Meeke's time on the first run through Ouninpohja was right up there with anything Burns or McRae produced. But taking 35 seconds out of anybody and everybody on Sunday morning's 33-miler in Corsica was probably even better.

1. SEBASTIEN OGIER
Team: Volkswagen
Starts: 13
Wins: 6
Championship position: 1st

As a professional World Rally Car driver, this was Sebastien Ogier's second worst year. In his rookie season on the front line, he scored five wins for Citroen - he only managed one more than that this year. He won a third fewer rallies than he did in his first season in a Volkswagen Polo.

The numbers don't lie. They can't. What they can do and have done is twist the view of what was arguable Ogier's finest season yet in world rallying.

A pre-season regulation change made this an unwinnable year for him, but all that did was reinforce an iron will not to be beaten. Rarely has one driver relished offering a two-fingered salute to the governing body and its set of rules aimed solely at slowing him down.

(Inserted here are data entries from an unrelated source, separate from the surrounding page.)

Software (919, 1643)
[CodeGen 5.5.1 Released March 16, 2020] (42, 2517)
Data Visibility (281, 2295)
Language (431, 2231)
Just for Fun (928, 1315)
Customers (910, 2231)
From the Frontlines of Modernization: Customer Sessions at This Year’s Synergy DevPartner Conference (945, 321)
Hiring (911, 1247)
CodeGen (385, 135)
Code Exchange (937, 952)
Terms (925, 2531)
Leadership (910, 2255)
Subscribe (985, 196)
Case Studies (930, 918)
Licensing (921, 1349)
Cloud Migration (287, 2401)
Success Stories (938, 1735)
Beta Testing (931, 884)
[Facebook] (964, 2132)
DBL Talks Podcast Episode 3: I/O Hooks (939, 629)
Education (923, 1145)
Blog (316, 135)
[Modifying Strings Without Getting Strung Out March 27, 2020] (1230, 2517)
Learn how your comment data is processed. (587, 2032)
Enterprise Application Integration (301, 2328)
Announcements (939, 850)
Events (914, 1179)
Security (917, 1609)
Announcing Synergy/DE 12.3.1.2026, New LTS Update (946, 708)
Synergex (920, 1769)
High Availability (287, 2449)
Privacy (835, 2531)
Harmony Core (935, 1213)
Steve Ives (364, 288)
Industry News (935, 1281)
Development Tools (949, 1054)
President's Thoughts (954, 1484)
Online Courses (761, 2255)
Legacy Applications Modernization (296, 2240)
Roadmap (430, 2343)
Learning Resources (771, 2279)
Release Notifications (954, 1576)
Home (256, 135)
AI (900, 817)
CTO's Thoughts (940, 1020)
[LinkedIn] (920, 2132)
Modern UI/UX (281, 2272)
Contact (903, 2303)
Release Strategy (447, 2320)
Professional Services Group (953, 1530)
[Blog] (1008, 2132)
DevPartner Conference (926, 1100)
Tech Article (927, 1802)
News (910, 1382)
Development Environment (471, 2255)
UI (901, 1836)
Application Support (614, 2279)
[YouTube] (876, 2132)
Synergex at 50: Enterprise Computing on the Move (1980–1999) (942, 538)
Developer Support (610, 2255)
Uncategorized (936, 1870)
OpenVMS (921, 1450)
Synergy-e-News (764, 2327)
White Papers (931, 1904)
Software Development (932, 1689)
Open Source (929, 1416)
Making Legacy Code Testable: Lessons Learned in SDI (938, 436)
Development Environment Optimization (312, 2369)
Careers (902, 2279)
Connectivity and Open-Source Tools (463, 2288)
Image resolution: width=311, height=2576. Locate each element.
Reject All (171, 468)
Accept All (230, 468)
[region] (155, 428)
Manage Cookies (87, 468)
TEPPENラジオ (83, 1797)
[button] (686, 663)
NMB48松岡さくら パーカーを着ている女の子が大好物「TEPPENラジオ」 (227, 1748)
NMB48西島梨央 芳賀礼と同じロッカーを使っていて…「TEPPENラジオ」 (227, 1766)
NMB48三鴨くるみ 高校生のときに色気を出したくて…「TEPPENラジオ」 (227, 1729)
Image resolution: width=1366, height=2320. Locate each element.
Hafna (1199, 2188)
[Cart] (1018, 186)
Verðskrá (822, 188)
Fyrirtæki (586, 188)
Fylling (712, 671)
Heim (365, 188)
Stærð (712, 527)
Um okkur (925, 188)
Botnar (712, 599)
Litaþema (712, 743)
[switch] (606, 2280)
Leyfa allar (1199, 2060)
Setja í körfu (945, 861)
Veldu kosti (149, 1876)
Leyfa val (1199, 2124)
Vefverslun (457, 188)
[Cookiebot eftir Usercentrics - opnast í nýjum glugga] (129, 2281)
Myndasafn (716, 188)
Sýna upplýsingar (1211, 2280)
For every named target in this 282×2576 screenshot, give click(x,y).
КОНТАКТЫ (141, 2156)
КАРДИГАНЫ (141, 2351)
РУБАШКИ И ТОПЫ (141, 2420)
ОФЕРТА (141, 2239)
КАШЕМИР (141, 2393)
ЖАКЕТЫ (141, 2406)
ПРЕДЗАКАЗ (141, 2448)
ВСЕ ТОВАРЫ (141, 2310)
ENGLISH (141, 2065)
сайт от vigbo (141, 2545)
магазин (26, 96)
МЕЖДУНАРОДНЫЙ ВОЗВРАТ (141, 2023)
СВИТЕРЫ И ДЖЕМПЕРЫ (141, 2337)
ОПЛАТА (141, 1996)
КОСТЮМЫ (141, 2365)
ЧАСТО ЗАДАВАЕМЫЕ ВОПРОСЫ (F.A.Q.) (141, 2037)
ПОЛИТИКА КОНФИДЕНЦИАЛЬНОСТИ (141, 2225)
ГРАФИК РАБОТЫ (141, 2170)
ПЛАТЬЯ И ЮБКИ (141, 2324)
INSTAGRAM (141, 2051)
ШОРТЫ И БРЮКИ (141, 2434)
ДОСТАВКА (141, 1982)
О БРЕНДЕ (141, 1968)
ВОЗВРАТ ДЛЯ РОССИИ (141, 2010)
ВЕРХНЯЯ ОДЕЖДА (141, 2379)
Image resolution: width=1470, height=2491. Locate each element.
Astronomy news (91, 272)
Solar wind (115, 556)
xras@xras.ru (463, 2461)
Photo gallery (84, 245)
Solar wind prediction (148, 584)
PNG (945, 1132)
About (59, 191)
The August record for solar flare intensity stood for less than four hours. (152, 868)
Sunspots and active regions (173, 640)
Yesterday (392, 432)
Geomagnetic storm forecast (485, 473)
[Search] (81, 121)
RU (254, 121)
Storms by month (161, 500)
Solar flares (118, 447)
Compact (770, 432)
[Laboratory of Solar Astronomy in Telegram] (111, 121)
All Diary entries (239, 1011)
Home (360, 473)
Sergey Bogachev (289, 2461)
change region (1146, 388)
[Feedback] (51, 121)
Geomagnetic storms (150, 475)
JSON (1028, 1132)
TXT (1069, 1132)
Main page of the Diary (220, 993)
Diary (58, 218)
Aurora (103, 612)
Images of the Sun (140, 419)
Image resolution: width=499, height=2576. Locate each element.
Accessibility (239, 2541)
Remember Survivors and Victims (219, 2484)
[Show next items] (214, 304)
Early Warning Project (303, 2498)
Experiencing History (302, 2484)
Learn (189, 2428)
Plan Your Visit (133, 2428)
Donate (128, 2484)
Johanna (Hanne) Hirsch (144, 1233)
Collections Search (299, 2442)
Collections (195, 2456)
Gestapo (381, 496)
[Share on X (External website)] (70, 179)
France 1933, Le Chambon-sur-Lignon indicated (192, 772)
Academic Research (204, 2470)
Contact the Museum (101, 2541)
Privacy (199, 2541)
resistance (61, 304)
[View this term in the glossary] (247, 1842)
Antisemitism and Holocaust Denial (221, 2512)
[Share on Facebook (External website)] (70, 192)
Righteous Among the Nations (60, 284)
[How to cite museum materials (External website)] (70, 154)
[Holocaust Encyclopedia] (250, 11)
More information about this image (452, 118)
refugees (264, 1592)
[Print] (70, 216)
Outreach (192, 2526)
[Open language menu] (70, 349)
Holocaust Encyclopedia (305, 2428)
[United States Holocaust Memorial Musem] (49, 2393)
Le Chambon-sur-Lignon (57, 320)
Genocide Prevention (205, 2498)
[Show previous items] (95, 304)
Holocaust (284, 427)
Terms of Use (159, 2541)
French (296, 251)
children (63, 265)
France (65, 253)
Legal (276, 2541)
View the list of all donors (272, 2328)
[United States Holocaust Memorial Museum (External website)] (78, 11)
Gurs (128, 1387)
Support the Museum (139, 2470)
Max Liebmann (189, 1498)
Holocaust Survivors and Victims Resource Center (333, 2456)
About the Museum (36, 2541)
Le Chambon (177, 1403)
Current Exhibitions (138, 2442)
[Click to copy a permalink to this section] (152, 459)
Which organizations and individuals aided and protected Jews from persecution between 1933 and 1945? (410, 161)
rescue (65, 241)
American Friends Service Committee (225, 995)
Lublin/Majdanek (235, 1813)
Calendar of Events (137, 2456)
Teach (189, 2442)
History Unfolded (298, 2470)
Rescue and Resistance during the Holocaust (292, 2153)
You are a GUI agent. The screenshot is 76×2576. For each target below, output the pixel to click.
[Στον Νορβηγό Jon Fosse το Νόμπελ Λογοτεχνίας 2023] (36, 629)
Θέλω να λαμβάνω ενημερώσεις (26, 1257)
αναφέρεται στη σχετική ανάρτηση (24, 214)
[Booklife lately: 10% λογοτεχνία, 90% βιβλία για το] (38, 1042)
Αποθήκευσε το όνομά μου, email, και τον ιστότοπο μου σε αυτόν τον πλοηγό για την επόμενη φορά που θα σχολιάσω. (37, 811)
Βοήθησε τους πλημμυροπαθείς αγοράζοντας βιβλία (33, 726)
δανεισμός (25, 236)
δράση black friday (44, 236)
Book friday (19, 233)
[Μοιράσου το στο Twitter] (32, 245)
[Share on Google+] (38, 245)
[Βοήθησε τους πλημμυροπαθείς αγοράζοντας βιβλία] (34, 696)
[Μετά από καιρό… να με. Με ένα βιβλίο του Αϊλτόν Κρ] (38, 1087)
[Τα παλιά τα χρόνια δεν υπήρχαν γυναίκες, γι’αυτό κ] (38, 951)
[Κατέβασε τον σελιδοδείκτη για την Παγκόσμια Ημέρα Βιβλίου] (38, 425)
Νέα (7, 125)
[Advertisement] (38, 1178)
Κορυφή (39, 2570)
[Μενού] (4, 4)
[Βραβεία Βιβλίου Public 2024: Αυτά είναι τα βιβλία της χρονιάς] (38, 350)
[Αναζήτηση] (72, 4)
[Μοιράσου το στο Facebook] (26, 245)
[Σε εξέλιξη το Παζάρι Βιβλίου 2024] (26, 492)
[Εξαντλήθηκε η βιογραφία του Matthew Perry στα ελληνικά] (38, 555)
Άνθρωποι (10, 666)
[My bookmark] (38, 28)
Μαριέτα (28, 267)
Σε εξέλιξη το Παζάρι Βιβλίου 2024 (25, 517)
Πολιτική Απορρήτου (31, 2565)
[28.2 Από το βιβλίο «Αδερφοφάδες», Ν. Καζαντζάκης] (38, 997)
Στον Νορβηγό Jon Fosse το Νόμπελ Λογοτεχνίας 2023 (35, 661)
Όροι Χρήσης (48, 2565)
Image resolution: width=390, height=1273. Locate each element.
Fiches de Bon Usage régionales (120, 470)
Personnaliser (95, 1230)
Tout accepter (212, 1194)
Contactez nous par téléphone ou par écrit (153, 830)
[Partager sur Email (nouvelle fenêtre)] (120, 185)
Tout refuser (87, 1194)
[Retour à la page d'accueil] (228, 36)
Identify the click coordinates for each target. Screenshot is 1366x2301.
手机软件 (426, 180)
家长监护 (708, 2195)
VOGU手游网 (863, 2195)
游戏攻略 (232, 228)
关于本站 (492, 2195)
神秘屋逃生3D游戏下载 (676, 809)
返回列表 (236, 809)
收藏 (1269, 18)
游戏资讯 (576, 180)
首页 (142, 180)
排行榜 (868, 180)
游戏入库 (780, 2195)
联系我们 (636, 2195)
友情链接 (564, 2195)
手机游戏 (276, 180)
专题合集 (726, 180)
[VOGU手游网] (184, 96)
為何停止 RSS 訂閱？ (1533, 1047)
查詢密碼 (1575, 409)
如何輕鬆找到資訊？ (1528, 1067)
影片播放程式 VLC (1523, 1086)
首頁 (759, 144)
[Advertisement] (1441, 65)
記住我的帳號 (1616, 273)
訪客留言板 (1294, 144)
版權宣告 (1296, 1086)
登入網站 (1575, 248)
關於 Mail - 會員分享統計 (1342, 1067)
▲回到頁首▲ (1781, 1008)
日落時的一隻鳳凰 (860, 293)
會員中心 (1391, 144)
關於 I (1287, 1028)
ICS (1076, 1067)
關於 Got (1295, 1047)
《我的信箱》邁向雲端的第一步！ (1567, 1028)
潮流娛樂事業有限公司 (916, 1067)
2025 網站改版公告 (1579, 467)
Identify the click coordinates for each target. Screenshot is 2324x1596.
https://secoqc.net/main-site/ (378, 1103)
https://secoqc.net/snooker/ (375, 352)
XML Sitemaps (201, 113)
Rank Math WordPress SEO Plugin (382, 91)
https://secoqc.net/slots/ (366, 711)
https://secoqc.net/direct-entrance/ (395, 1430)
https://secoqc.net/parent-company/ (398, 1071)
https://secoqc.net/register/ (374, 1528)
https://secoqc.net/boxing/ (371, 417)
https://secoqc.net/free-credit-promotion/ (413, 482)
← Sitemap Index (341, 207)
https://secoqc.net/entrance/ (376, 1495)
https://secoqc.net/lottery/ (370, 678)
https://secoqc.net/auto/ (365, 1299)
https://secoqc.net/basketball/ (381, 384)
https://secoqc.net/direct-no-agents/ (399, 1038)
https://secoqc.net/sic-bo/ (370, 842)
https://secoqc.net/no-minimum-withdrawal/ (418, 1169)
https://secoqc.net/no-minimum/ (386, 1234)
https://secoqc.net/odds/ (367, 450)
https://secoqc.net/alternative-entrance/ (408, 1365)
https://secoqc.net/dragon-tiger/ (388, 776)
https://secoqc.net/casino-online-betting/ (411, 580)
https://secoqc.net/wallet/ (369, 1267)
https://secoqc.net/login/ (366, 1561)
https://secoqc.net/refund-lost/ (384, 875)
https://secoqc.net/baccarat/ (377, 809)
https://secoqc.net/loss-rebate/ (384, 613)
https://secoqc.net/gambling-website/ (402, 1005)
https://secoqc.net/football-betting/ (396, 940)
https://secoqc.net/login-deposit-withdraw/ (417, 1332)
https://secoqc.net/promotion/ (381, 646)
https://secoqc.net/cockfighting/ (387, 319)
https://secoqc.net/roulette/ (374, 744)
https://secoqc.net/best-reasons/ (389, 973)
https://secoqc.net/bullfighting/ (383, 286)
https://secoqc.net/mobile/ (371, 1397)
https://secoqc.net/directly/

Undoubtedly, the FIA's decision to make the championship leader (ie Ogier) run first on the road for the first two days spiced the series up, and gave us more individual rally winners than in any year since 2002.

But they also drove Ogier to distraction. Fortunately, he demonstrated the wherewithal to drive faster and more consistently than ever before. Two mistakes all season on his way to title number four. That's why he remains number one.